■ Given records
╭──

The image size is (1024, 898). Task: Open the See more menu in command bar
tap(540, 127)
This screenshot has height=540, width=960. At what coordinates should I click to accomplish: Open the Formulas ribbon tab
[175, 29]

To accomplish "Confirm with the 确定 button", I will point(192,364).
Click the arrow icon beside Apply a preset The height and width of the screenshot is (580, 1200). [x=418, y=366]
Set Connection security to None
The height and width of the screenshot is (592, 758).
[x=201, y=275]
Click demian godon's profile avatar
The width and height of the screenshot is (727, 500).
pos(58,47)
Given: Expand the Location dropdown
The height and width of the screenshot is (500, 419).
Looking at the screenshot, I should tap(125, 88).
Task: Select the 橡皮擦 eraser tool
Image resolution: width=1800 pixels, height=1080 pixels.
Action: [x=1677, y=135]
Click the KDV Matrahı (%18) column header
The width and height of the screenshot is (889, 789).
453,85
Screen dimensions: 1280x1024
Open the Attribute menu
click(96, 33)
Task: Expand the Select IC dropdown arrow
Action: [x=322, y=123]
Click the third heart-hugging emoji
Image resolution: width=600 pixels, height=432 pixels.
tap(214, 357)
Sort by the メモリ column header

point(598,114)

╰──

Repeat exactly the lines of the material above, taking the first line, the line with "Screen dimensions: 1280x1024", and every line between them.

■ Finished exercise
The image size is (1024, 898). Task: Open the See more menu in command bar
tap(540, 127)
This screenshot has height=540, width=960. At what coordinates should I click to accomplish: Open the Formulas ribbon tab
[175, 29]

To accomplish "Confirm with the 确定 button", I will point(192,364).
Click the arrow icon beside Apply a preset The height and width of the screenshot is (580, 1200). [x=418, y=366]
Set Connection security to None
The height and width of the screenshot is (592, 758).
[x=201, y=275]
Click demian godon's profile avatar
The width and height of the screenshot is (727, 500).
pos(58,47)
Given: Expand the Location dropdown
The height and width of the screenshot is (500, 419).
Looking at the screenshot, I should tap(125, 88).
Task: Select the 橡皮擦 eraser tool
Image resolution: width=1800 pixels, height=1080 pixels.
Action: [x=1677, y=135]
Click the KDV Matrahı (%18) column header
The width and height of the screenshot is (889, 789).
453,85
Screen dimensions: 1280x1024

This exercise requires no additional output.